Notwithstanding warnings of the associated health risks, the sale of the first tank of leaded gasoline commenced in February 1923. However, Midgley wasn’t there. He was in bed, suffering from lead poisoning. Despite multiple reports of illness and death attributed to this lethal additive, the Public Health Service permitted leaded gasoline to remain on the market, powering early model vehicles.
Lead is toxic. Even at low levels it can be hazardous to human health and contaminate air, soil, drinking water and food crops. There has been heightened awareness of the health and environmental impacts of lead since the 1970s. In 1974, the United States Environmental Protection Agency (EPA) announced a phase-out of lead content in gasoline. A complete ban on leaded fuel in on-road vehicles occurred on 1 January 1996 courtesy of the Clean Air Act — a comprehensive federal law that regulates air emissions from stationary and mobile sources.
It was not solely health concerns that initiated a move away from leaded gasoline. TEL is also known to clog catalytic converters — devices introduced by automobile manufacturers to achieve emissions standards by transforming pollutants into less harmful by-products. Unleaded gasoline became widely available in the United States in the mid-1970s, providing protection for an increasing number of cars with catalytic converters.
One would naturally assume that, following a ban on lead, the gasoline pervading our petrol tanks is now 100% lead-free. This is not actually the case. Small traces of lead are still permitted in unleaded fuel. Not-for-profit organisation ASTM International is an originator of voluntary consensus standards. The ASTM Organometallic Task Group is responsible for guidance on the appropriate concentration limits for organometallic compounds as set out in ASTM standard D4814.
At the latest Organometallic Task Group meeting, held in Denver, Colorado, U.S.A., on 24 June 2019, the Task Group requested approval to ballot a reduction in the D4814 lead limit for unleaded gasoline. The current limit of 0.013g/L is based on a standard set in 1975 and is no longer aligned with much of the industrialised world. The proposal suggests the ASTM International standard to be aligned with other leading nations. When the original lead limit was instigated, the suggestion was for a substantially lower value of 0.008g/L. The limit was relaxed to allow for residual lead in the pipeline system.
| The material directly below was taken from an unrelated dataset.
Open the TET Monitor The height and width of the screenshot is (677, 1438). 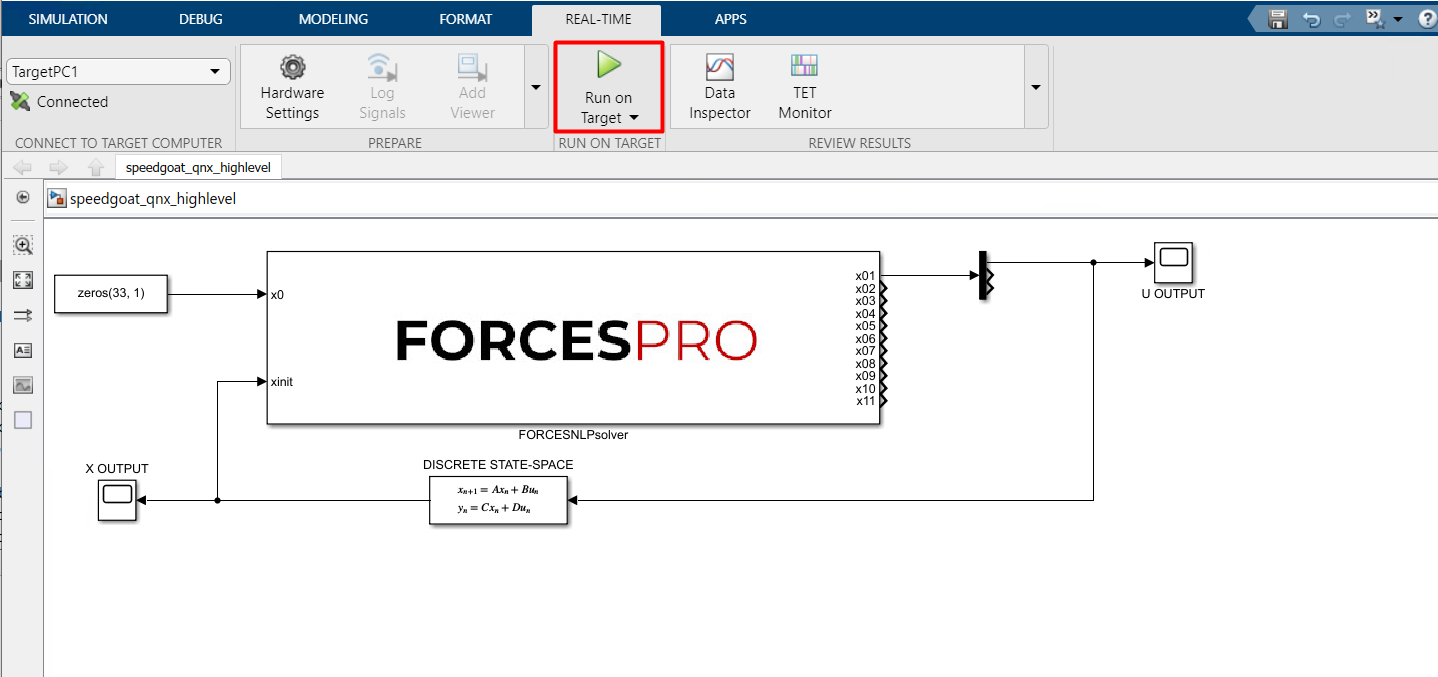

According to Stratas Advisors’ 2018 Global Fuel Specifications Report, many countries have already shifted to 0.005g/L limits for lead — including 28 countries in Europe, Canada, China and Australia. The U.S.A. sits alongside Bolivia, Colombia, Chile, Saudi Arabia, Iran, Malaysia, Pakistan, South Korea and others who continue to legislate a higher lead limit.
As of March 2017, only Algeria, Yemen and Iraq continue to employ widespread use of leaded motor gasoline, according to a report entitled Leaded Petrol Phase-out: Global Status as at March 2017 by the United Nations Environment Program (UNEP) – Partnership for Clean Fuels and Vehicles.
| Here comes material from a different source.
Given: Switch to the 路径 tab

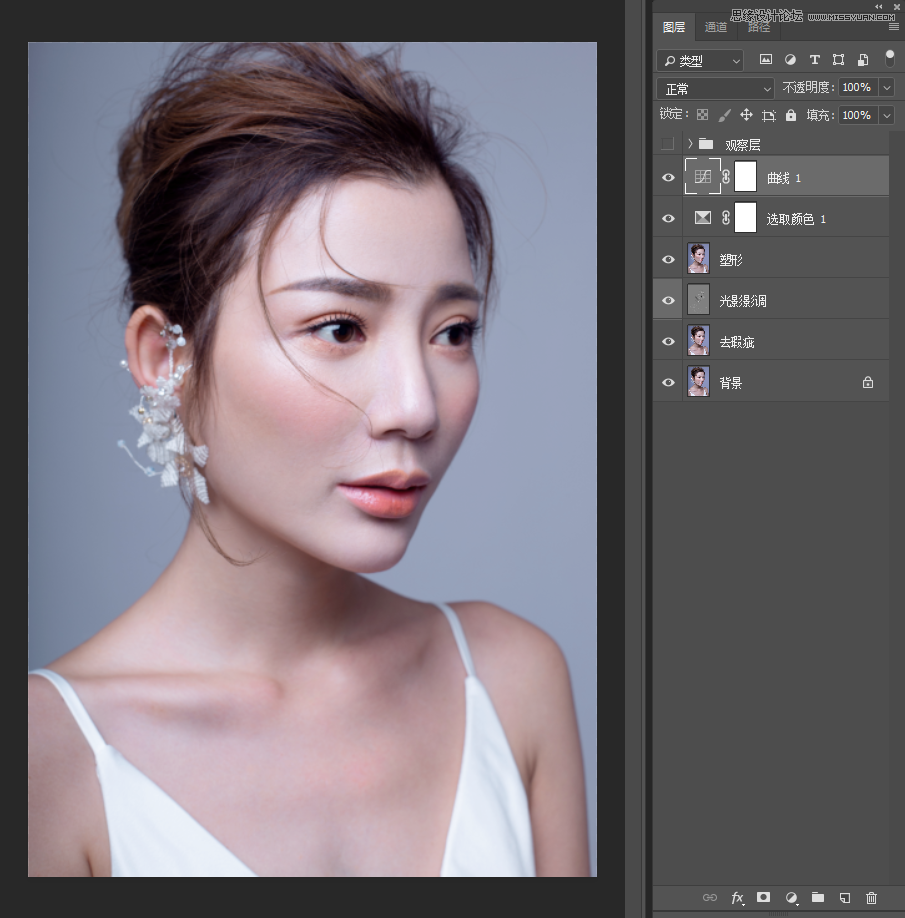Looking at the screenshot, I should click(x=757, y=27).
In the proposal to ballot, the Organometallic Task Group highlighted that by 2025, light-duty vehicles must meet super ultra-low emissions vehicle 30 (SULEV30) emission levels, on average, requiring a lead limit in Tier-3 and LEV-III certification fuel of 0.0026 g/L. This is the same lead limit as required in ASTM specifications D5059 and D3237.
The proposal also cited unpublished OEM data indicating an aftertreatment system that was “quickly deactivated when a vehicle was fuelled with gasoline containing 0.013g/L Pb (lead).” Though, the application also acknowledged there are no recent known instances of lead contamination in U.S. gasoline.
Changes to the ASTM D4814 standard has implications for several other countries. Egypt, Colombia, Jamaica, Ghana, El Salvador, Nicaragua, Panama, Afghanistan, Peru and Uruguay have indicated the use of D4814 as the basis for their own national standard; whereas Ethiopia, the Philippines and Zambia have indicated a degree of adoption of D4814. Several other nations either directly reference D4814 in their regulations or have consulted ASTM International during the development of their national standards.
Prior to the proposal to ballot changes to D4814, a Co-ordinating Research Council (CRC) project (RW-108), intended to ascertain the appropriate limit for lead in gasoline for light-duty vehicles to achieve Tier-3/LEV-III emission standards, was proposed. The task group acknowledged receipt of two “technically-viable” proposals, however, both proposals were rejected due to exceeding the funding available to run a test program.